→ Requirement:
Filter the data for "Image" and copy matching lines.

---*---

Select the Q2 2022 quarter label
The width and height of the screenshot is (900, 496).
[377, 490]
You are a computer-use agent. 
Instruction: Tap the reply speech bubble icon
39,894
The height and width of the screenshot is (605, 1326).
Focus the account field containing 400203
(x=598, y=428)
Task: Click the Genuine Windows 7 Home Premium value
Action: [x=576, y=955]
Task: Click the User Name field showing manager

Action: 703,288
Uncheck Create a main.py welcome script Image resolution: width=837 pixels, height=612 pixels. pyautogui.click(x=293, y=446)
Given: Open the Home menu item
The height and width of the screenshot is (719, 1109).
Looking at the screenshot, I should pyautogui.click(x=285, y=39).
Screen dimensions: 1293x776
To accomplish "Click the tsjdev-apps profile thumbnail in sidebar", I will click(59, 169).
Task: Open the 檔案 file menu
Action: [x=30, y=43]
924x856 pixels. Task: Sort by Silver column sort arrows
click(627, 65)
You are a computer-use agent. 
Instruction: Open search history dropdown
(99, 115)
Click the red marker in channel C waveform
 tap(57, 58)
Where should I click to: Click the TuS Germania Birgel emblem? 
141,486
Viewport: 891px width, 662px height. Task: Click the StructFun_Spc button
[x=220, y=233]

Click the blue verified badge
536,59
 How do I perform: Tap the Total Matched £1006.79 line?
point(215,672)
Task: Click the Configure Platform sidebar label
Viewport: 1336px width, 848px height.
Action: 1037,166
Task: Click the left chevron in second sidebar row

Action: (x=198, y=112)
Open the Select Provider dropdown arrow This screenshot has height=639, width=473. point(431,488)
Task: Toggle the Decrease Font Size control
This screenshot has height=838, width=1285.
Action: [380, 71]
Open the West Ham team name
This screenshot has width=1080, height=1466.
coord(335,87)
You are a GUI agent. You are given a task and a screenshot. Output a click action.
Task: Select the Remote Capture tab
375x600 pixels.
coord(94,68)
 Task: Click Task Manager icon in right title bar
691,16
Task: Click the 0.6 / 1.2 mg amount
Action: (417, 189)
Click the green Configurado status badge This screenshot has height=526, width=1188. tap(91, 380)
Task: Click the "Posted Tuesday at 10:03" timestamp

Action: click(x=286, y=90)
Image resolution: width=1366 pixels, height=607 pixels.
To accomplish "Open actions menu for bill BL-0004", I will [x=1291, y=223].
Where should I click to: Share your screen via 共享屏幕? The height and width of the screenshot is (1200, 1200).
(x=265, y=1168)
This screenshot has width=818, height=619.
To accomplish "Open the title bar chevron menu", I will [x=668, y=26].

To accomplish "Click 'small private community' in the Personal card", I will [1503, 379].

---*---

→ Result of this exercise:
Uncheck Create a main.py welcome script Image resolution: width=837 pixels, height=612 pixels. pyautogui.click(x=293, y=446)
Image resolution: width=1366 pixels, height=607 pixels.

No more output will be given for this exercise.